EXTRACT
## Start
I remember when I was little... Grandma will tell me a lot of stories... (even my mom dunno grandma had been sharing these stories with me cos both of us will stay up late at night and talk about a lot of things...)... *sigh*... But I can't remember most of them... And even if I do, I can only remember vaguely... I am not a filial grandchild... Sorry... Grandma stays in Kuala Kangsar and me, Taiping... So we have little time to bond but she would always make full use of time when we meet... You know, grandma is an expert in making CNY cakes and kuihs?? The kuih ka pek? Wow~! That was the most awesome kuih ka pek that I ever tasted... Seriously~! But somewhere down the line, grandma stopped making them because she doesn't have the energy anymore... Her body grew not one second younger but older... Weaker... I miss those kuih ka pek... And and her rice wine~! Fantabombaawesomelous~!!!I remember I first tasted her rice wine when I was 15 or so... It was also the first time she made rice wine in like a long time... It was just heavenly... By the way, it's non-alcoholic if you wanna know...
It was a cold November evening or so when my mom picked up the phone and was told by my aunty that grandma was not feeling well... She was at work and I was at school for some scout den cleaning up... So when I went home and got the news, there was this bad feeling... I think my whole family did... It was... time... She has been battling long enough... Even the strongest warriors need rest... It was time for her to go home... The last time when she was able to get out of bed was early December or somewhere there... I was still busy with early Christmas celebrations... And it was in these times that she accepted the Lord Jesus... Maybe she knew her time was now to be reconciled with the Lord... She was a strong buddhist who wouldn't be moved... But maybe she has seen the light and truth... She needed security which only God can give... And I am glad she did... God loves you, grandma... =)... It was her first Christmas, I believe... But it was also her last......
Before she 'went' on her journey home, she told my mom and aunties that she wanted to celebrate the new year... We all thought that it was CNY... Since she is not one who will celebrate Jan 1 like most of us do...Since we thought it was CNY, to celebrate it was totally mission impossible given her current state... Bed ridden, can't chew and talk properly.... How long would she last... How long does she need to suffer??? It wasn't fair... But... On Jan 1 2008, she left us... She... celebrated the new year... She stepped into the new year on time... Her wish was granted... When I got the news, I stood tall and still because grandma said... "A man has to be strong in will and might to protect others"... But grandma... my heart cried... My heart longs for your voice... I cannot imagine that... you would have leave us... But you... you told me to stand tall... So I will... For you... For you...
## End
DATASET CONTENT
## Start
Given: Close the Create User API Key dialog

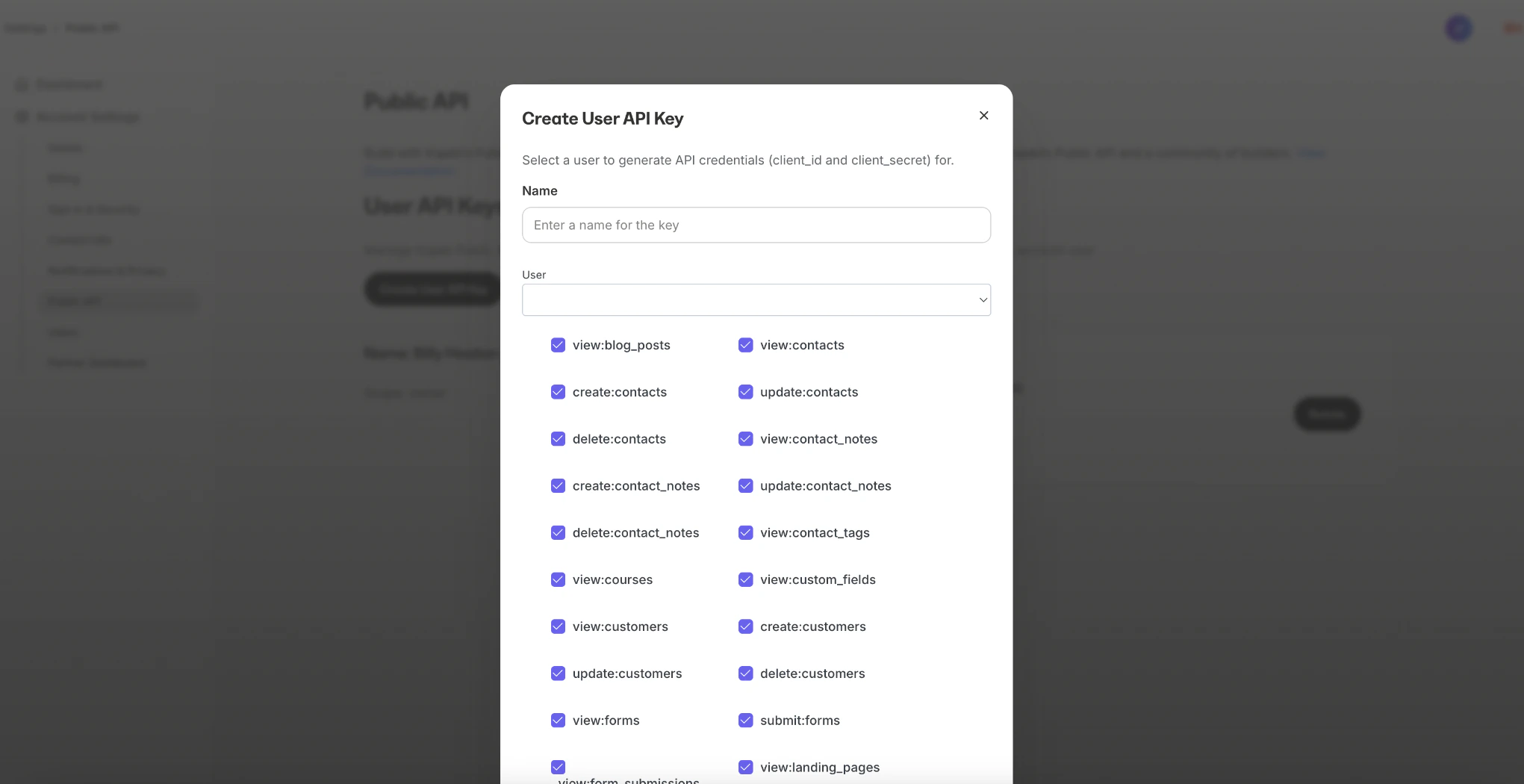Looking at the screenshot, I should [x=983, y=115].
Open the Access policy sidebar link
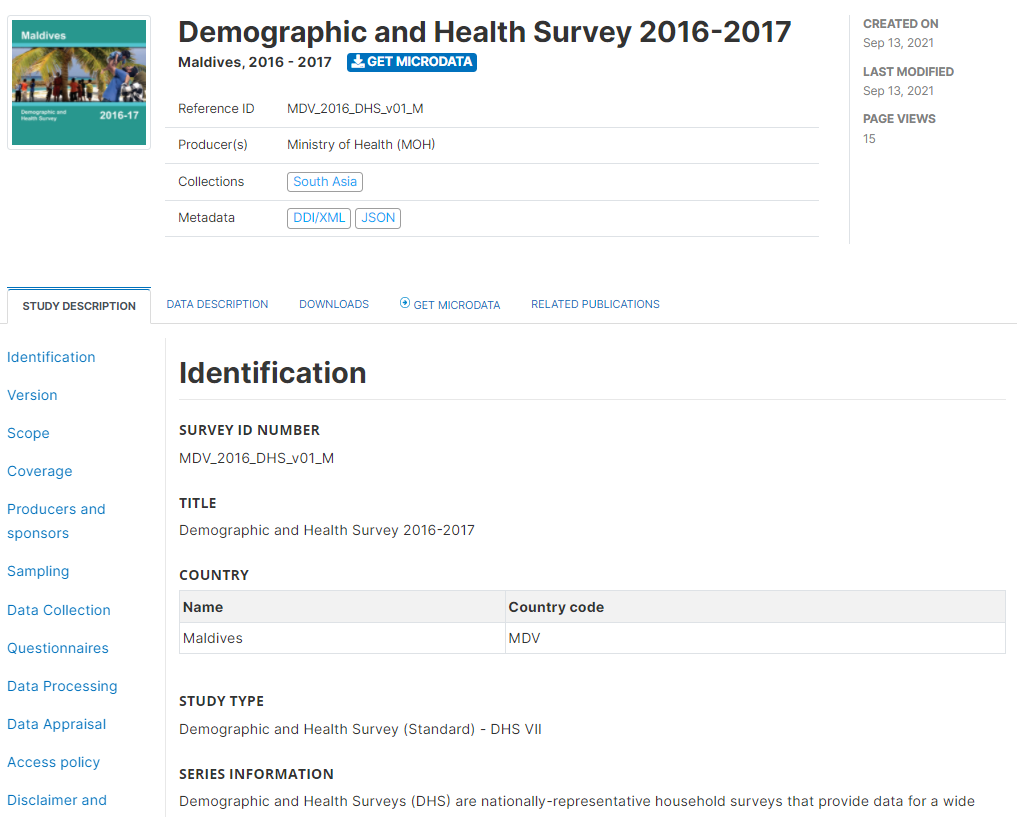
## End
According to the remembrance of the grandmother, on what date did she pass away?

January 1, 2008.